If, a little later, a postponement of the race is announced, it is only necessary to press the button C again, which returns the counters D1 to D3 to 05.00. At the same time, the flip-flops FF4 and FF5 change, the output of the latter passing from zero to 1, thus bringing the Q output of the flip-flop FF2 to state 1 which controls the switching of the monostable M1, the output pulse of which returns the Q output of the flipflop FF3 to zero. It follows that the gate P6 is blocked and the countdown stops. During the sending of a new get ready signal, it is only necessary to press button B to control the input S of the flip-flop FF3 through the gate P5, thus bringing the Q output of the flip-flop FF3 to 1 and unblocking the gate P6, so that the countdown starts again. Actuation of the push-button B also controls the input S of the flip-flop FF4, bringing the output thereof to state 1 and, via the gate P5, the inputs of the flip-flops FF5 and FF2 which are thus returned to zero. If a new postponement is announced, renewed actuation of the button C returns the counters D1 to D3 to zero and changes over the flip-flop FF4, the output of which passes from 1 to 0 and the flip-flop FF5, the Q output of which passes from 0 to 1, thus producing the switching of the monostable circuit and the return of the flip-flop FF3 to zero, so that the countdown is stopped. Pressure on the button B, during a new "get ready" signal, controls the start of a new countdown by means of the flip-flop FF3, the Q output of which is returned to state 1.

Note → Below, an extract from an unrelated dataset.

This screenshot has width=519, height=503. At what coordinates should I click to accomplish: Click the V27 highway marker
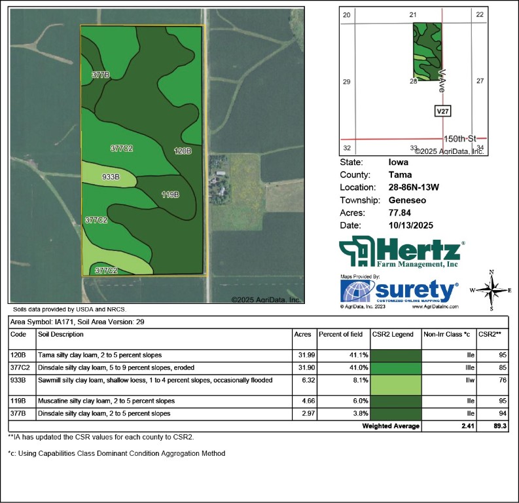point(442,111)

The circuit is such that the first correction of the time to 05.00 minutes by means of button C does not stop the countdown, but that any subsequent resetting to 05.00 because of postponement for example simultaneously stops the countdown. Counting may then be restarted by means of button B.

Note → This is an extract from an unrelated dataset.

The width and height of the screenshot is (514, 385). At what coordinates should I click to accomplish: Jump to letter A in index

The end of the countdown at 00.00 minutes corresponds to the starting signal; this is the start of the race. From this moment on, an action on button A returns the device to the "watch" function with indication of the time by the display device 5.
It is obvious that the circuit shown in FIG. 1 represents only one of the many possible embodiments, and that the functions of the push buttons A, B and C in particular, may be selected in a different manner without departing from the scope of the present invention.

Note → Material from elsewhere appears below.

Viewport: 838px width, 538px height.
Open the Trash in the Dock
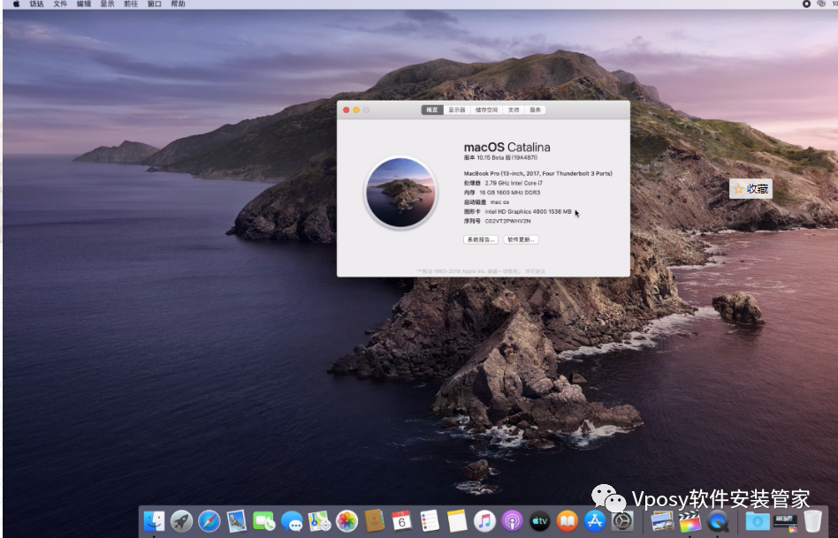[x=812, y=521]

FIG. 2 shows the idea of the display 5 corresponding to the "yachting counter" function. Displayed are the countdown of the minutes for 09 minutes on the display 6 with one digit, and that of the seconds from 59 seconds, on the display 7 with two digits. Moreover, a semi-analog indication of the last five minutes before the start is given by the indicators 8 and 9 which, in FIG. 2, are empty and full circles respectively, but which could be of any other configuration. These signs give, with a single glance, an approximate indication of the time remaining before the start of the race. FIG. 3 shows the evolution of the indicator 8 and 9 in the course of the last five minutes preceding the start. From (a) to (g) in FIG. 3 it can be seen that an indicator disappears each minute alternately on the left and right of the central full indicator 9. The latter sign disappears itself at the instant 00.00 of the start of the race.
FIG. 4 shows another variant of the display of the yachting counter function. This variant uses, more directly than the first, the segments provided for the display of the time in the watch function.
FIG. 4 shows a conventional display corresponding to the watch function having a seven segment display with hours H, minutes M, seconds S, and the date D. The seven segments are represented by the letters A to G, as shown in FIG. 6.
FIG. 5 represents, in the same variant, the display corresponding to the yachting counter function, in which the semi-analog indication of the last five minutes before the start of the race is supplied by rectangular symbols 10 and 11. The symbols 10 are formed, in this case, by the segments A, B, C, D, E and F used, as a watch function, to display the seconds and the date. The symbol 11 is therefore the only additional symbol which is necessary to permit the display of the yachting counter function. It is obvious that other variants of such a semi-analog display and, in particular, the appearance or disappearance of the indicators 8 and 9, may be proposed without departing the scope of the present invention.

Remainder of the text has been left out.